では、どんな教育を行っているのだろうか。
それは色々な仕掛け。1年間の留学の義務化、1年生の全寮制、徹底した少人数教育、GPAの厳格な運用etc。そして、授業も厳しい。授業はすべて英語で行われる。わ〜、アッシももうついていけない…。

設立時の建学の精神はどんなものだったのか。設立準備委員会では「新設する国際系大学は、学士課程で英語教育も含めて教養教育を徹底して行う」という方針だったとか。

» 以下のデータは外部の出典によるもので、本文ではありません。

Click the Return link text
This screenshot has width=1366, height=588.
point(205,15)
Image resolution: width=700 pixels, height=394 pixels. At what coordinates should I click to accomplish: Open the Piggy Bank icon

いまの日本にはない、世界で活躍できる人材を育成できる大学を作れば、必ず学生は集まるし、社会にも評価される。それには、大学の学部教育で徹底して教養教育を行ない、卓越した英語力と幅広い教養を学ぶ世界標準の大学を作ろう。
と言う。教育も徹底しているけど、ビジョンも徹底しているよね。

もうひとつの特徴は「脱教授会自治」。迅速かつ柔軟な意思決定が可能になるというわけ。これはいいアイデアだよね。既存の大学ではかなり抵抗があると思うけど。

キャリア教育についても。
就職させることがキャリア教育ではないわけで、つまりは、

大事なのは、学生時代に、いかに語るべき自分を作れるかです。「これならだれにも負けない」、そう自信を持って語れる何かを作ることです。
と言い、その為に大学が何をすべきかを考えているんだよね。

最後に、九月入学について。筆者は絶対に進めるべきだと。何故なら、それがグローバル化だから。入学式に桜が咲いていないと…なんて言うのは、

グローバルな世界標準とはあまりにもかけ離れたドメスティックな視野狭窄的発想、と言うしかありません。
と、バッサリと切り捨てる。うん、これくらい徹底してやらないと、学生は育たないし、学生も集まらない時代なんだよね。
大学が多過ぎるから減らせとかいう問題とは、まったく観点が違うわけ。そういう問題ではないってことを、政治家も皆さんに分かってもらいたいんだけどなぁ〜。